TEKS YANG DIBERIKAN
----

Kamis, 13 Oktober 2011

Tugas Review Historiografi Panis DHBI Salam 2

SEX, RAS AND THE CONTRACT
Dalam Karya “Textual Empires” by Mary Catherine Quilty

Gagasan ekonomi tentang bagaimana kerjasama antara barat dengan daerah Asia Tenggara dalam suatu bentuk kerjasama yang saling menguntungkan. Ide-ide tentang ekonomi liberal, kepentingan pribadi, dan juga keamanan akan kepemilikan pribadi diatur dalam sebuah aturan yang disebut kontrak. Di dalamnya juga mematuhi tentang prinsip-prinsip kemanusiaan bersama.

Ide kontrak sosial yang dicetuskan oleh para filsuf barat, awalnya bermula dari penghargaan yang tinggi atas kepemilikan harta benda individual. Pandangan terhadap sosial kontrak menghendaki bagaimana semestinya hubungan antara rakyat dan negara dibangun. Kedaulatan sebuah negara terletak di tangan rakyat, tetapi kemudian rakyat memberikan sedikit kedaulatannya kepada negara agar kemudian negara mengatur kehidupan bermasyarakat dalam pencapaian tujuan negara. Dalam hal ini negara hadir sebagai ayah yang selalu melindungi kepentingan rakyatnya. Terkait dengan kepentingan ekonomi liberal, kolonialisme berusaha melindungi aset-aset investasinya terkait dengan ketidakharmonisan yang sering terjadi di negara jajahan.

----

DATA TERCATAT
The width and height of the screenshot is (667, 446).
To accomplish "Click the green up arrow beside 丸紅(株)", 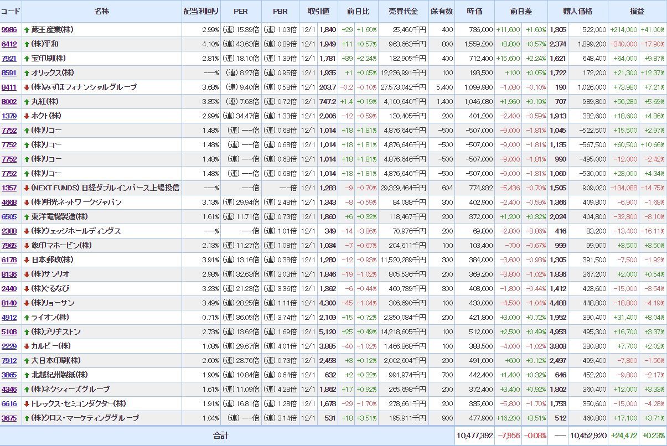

----

TUGAS YANG DIKERJAKAN
a: Sebutkan semua ide yang, menurut teks tentang kontrak sosial, diatur dalam sebuah aturan yang disebut kontrak.
b: Tulis ulang paragraf dalam teks tentang kontrak sosial yang diawali "Ide kontrak sosial yang dicetuskan" secara lebih ringkas, dengan tetap mempertahankan fakta-fakta utamanya.

JAWABAN SOAL
a:
- ekonomi liberal
- kepentingan pribadi
- keamanan akan kepemilikan pribadi

b: Ide kontrak sosial dari para filsuf barat berawal dari penghargaan tinggi atas kepemilikan harta benda individual. Ide ini mengatur hubungan antara rakyat dan negara. Kedaulatan ada di tangan rakyat, yang menyerahkan sebagian kecil kedaulatannya kepada negara agar negara mengatur kehidupan bermasyarakat demi tujuan negara. Negara berperan sebagai ayah yang melindungi kepentingan rakyat. Terkait kepentingan ekonomi liberal, kolonialisme berusaha melindungi aset investasinya dari ketidakharmonisan yang sering terjadi di negara jajahan.